## Exercise
Every line of the listing that contains the word "Espace" is to be copied out.

## Task material

------------

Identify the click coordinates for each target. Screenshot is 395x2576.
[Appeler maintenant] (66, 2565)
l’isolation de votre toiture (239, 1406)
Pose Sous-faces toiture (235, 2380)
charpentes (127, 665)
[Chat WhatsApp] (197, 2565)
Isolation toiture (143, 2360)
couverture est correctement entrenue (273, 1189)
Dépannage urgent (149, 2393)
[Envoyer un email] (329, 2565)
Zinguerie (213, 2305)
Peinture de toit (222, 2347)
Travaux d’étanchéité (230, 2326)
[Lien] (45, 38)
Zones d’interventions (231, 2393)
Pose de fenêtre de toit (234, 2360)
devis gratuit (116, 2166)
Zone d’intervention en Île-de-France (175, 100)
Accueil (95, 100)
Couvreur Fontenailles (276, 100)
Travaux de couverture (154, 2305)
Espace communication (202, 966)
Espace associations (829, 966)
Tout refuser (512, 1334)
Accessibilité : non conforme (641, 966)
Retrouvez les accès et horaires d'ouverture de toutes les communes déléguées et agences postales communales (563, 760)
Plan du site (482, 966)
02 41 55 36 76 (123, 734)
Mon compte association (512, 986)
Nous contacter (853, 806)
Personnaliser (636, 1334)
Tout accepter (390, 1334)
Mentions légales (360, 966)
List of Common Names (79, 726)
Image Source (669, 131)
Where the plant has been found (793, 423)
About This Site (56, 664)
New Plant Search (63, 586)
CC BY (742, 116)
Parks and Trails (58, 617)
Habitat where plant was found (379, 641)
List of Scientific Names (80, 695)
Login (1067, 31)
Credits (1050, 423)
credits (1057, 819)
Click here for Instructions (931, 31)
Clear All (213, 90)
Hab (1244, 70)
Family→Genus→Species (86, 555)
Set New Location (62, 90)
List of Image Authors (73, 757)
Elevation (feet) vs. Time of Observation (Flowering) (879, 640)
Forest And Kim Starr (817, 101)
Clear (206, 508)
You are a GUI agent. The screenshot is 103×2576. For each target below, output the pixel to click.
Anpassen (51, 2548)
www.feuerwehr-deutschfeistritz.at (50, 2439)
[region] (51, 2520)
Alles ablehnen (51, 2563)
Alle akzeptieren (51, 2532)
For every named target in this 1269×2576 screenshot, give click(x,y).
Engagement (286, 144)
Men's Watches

------------

## Answer to the problem
Espace communication (202, 966)
Espace associations (829, 966)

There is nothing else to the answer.